This book argues that the concepts of `neoliberalism' and `neoliberalisation,' while in common use across the whole range of social sciences, have thus far been generally overlooked in planning theory and the analysis of planning practice. Offering insights from papers presented during a conference session at a meeting of the Association of American Geographers in Boston in 2008 and a number of commissioned chapters, this book fills this significant hiatus in the study of planning. What the case studies from Africa, Asia, North-America and Europe included in this volume have in common is that they all reveal the uneasy cohabitation of `planning' - some kind of state intervention for the betterment of our built and natural environment - and `neoliberalism' - a belief in the superiority of market mechanisms to organize land use and the inferiority of its opposite, state intervention. Planning, if anything, may be seen as being in direct contrast to neoliberalism, as something that should be rolled back or even annihilated through neoliberal practice. To combine `neoliberal' and `planning' in one phrase then seems awkward at best, and an outright oxymoron at worst. To admit to the very existence or epistemological possibility of `neoliberal planning' may appear to be a total surrender of state planning to market superiority, or in other words, the simple acceptance that the management of buildings, transport infrastructure, parks, conservation areas etc. beyond the profit principle has reached its limits in the 21st century. Planning in this case would be reduced to a mere facilitator of `market forces' in the city, be it gentle or authoritarian. Yet in spite of these contradictions and outright impossibilities, planners operate within, contribute to, resist or temper an increasingly neoliberal mode of producing spaces and places, or the revival of profit-driven changes in land use.
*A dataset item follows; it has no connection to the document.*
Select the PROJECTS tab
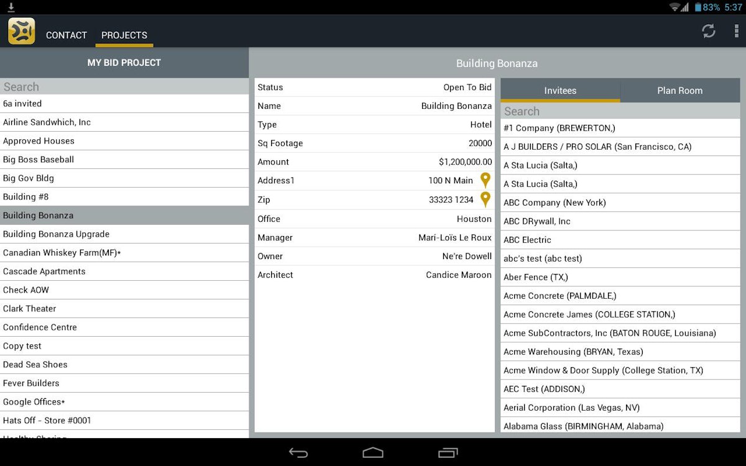This screenshot has width=746, height=466. pos(124,35)
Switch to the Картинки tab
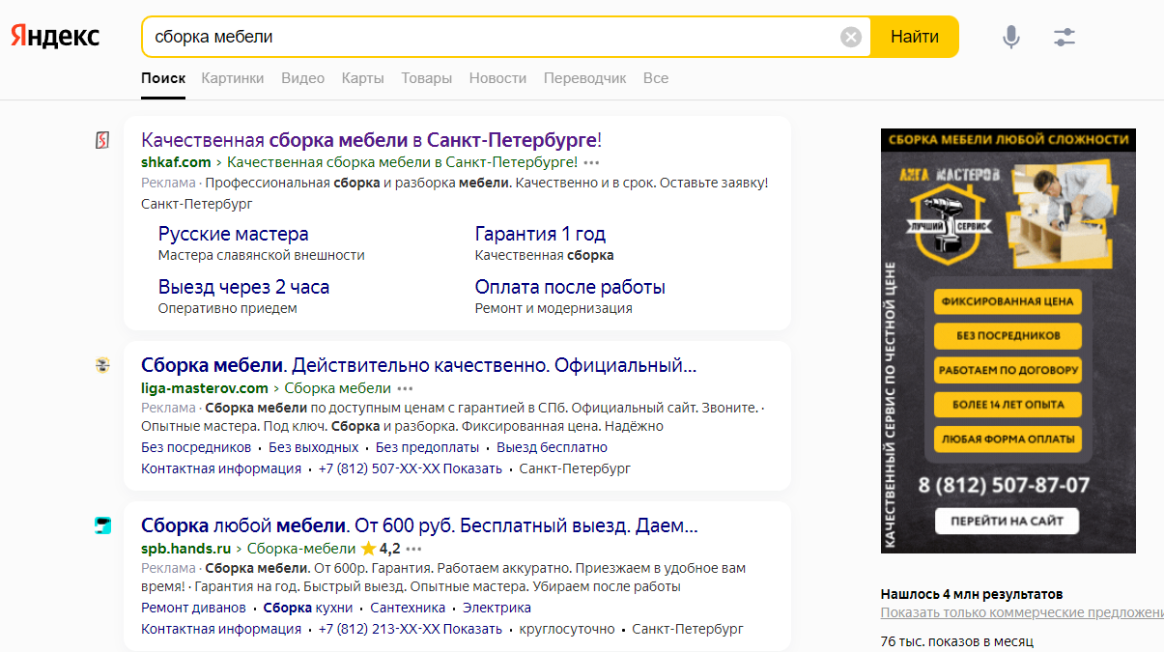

It is this contradiction between the serving of private profit-seeking interests while actually seeking the public betterment of cities that this volume has sought to describe, explore, analyze and make sense of through a set of case studies covering a wide range of planning issues in various countries. This book lays bare just how spatial planning functions in an age of market triumphalism, how planners respond to the overruling profit principle in land allocation and what is left of non-profit driven developments.
Number of pages: 220
Weight: 526 g
Dimensions: 235 x 155 x 23 mm
This book is a must read for those interested in the archaeology and present condition of urban Zombie-neoliberalism. While the neoliberal economic project died with the financial crisis of 2008 and its aftermath, urban neoliberal recipes and strategies are still the only game in town for the elites. This seminal collection excavates the future, dystopian as it may be, of how the undead continue the haunt our cities. Is it not time to call in the Zombie busters? The reasons for such exorcism are indeed expertly laid out between the covers of this book.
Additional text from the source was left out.